By Carolina Najar, Food Market Value Director at AZTI

We have been in permanent transformation for some time now and the impacts we have in virtually all sectors come from global casuistry. Food is undoubtedly and has always been an essential sector. But it is becoming increasingly complex to respond to rapid population growth and to offer people a diverse diet, not only because of rising living standards but also because of changes in lifestyle choices. This context places us at the epicentre of a global food revolution, where efficiency in food production is crucial. We are all aware of the fact that projections suggest that by 2050 the world’s population will reach 10 billion, which will require a 70% increase in food production compared to current levels. One part of the world wastes and sometimes demonises food and on the other hand more than 780 million people according to the UN go hungry.

A fatalistic discourse but one that should make all of us who work in this sector work urgently to provide solutions that will allow us to increase food production in a way that is safe and sustainable, and improve long-term public health through food.

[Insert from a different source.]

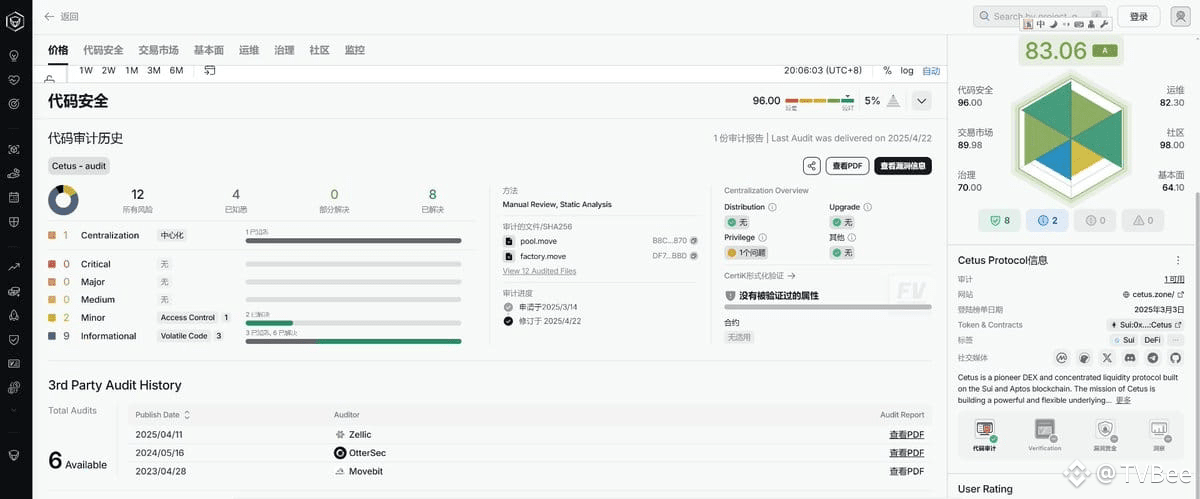Click the project search field
The width and height of the screenshot is (1200, 499).
tap(1040, 16)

Urbanisation and demographic changes are redefining our habits, leading to a more sedentary lifestyle with less time spent in the kitchen and an increasing preference for consumption choices that are not always appropriate. Unbalanced eating habits are associated with the rise of chronic diseases such as obesity, hypertension or diabetes which is posing a significant economic challenge to public health systems. An increasingly ageing society on which we must focus and offer food products adapted to the needs of the population. We have gone from the need to put fluoride in drinking water more than 60 years ago, to drawing up the nutritional requirements that are going to be the most in demand to help improve the quality of life through food.

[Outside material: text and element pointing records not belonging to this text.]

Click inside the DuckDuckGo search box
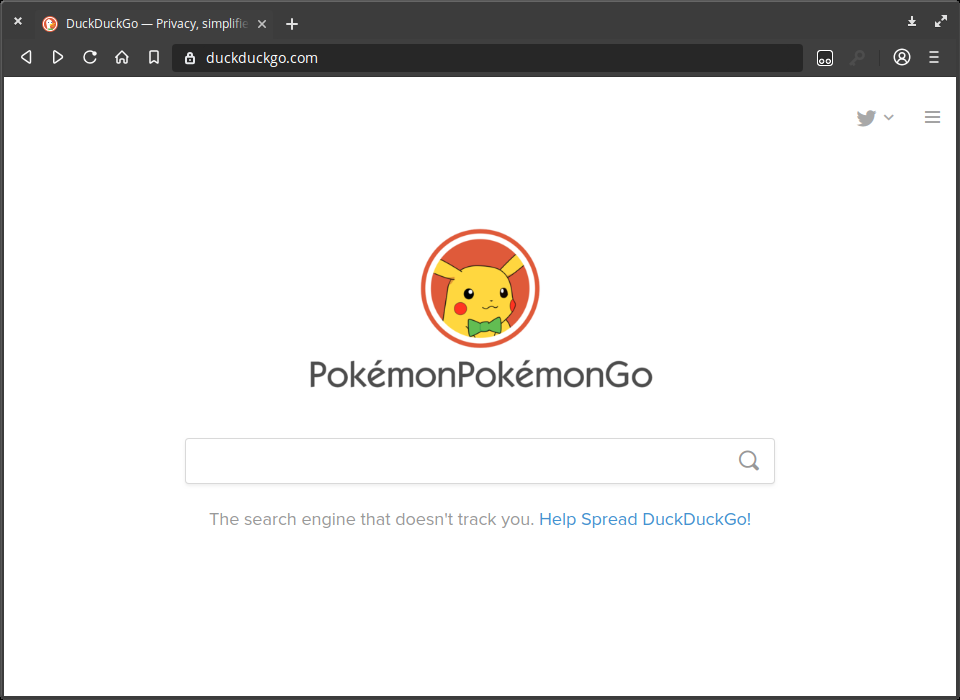The width and height of the screenshot is (960, 700). (450, 460)
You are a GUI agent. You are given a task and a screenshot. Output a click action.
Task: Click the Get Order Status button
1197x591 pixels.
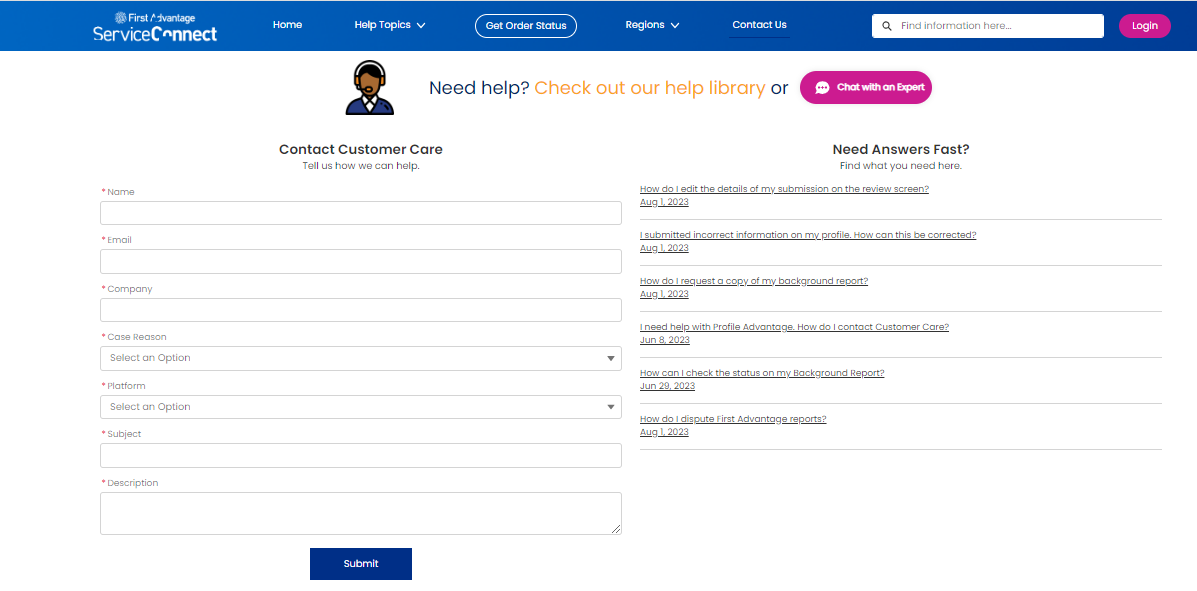pos(526,26)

A holistic approach that promotes more sustainable and healthy nutrition is essential. Cooperation between the health and food sectors is vital to address these challenges and alleviate the economic burden on health systems globally.

Sustainability has become an inescapable necessity in all areas, with the food industry responsible for a quarter of global CO2 emissions and 70% of fresh water consumption. In the face of these challenges, significant opportunities arise to improve these processes and make them more efficient, reducing their environmental impact and increasing their sustainability.


The answer lies in science, in innovation to offer options that are required in the long term. In the field of fisheries, AZTI is committed to integrating sustainable fishing and aquaculture practices that contribute to this food transformation. We are promoting the farming of nutritious species under controlled conditions to guarantee continuous and sustainable food production.

Others also in fisheries, where 50% of the world’s catch is wild caught and around 5.5 million tonnes of tuna are caught annually, traceability, efficiency, sustainability and value enhancement through communication become critical aspects. It is estimated that 20% of this fishing is illegal, with a predominant origin in Asia, significantly affecting companies that operate under other European regulations that are much more demanding and sustainable. Traceability and communication by fishing companies of these products is crucial for the consumer to understand not only the price difference between products but also to be able to choose between sustainable and unsustainable fishing practices and the working conditions of the people behind the suspiciously cheaper products.

In the field of biotechnology and alternative protein development, science and technology are finding solutions to produce more with less, developing more circular processes. This is still far from being a global solution, but it is crucial for tackling the challenge of reducing food waste and reintegrating it into the food chain, either as biofertilisers or as food for animals and humans.

In this sense, at AZTI we work on obtaining and evaluating alternative proteins for food intended for both animal (in the aquaculture and livestock sectors) and human consumption. Our approach includes the exploration of plant sources and by-products of the food chain that can replace conventional ingredients or that there could be more efficient alternatives. The Waseabi project has successfully implemented various technologies and processes to valorise liquid and solid by-products derived from fisheries and aquaculture. This effort has allowed not only the circularity of the process, but also the creation of new ingredients and protein products for human consumption. We are also exploring the use of biofertilisers made from protein fractions from the food value chain, with the aim of optimising the cultivation of raw materials.

In the face of this transformative and challenging landscape, the collective engagement and collaboration of all sectors is critical to ensure a resilient, sustainable and nutritious food future. At AZTI, we are dedicated to leading these efforts, working closely with partners to forge a brighter future for our planet and people. A sector that provides more value and values, let us not forget that our purpose is to contribute to the development of accessible and sustainable food, i.e. being sustainable means that all people can feed themselves and not at the cost of others or at the cost of consuming their resources.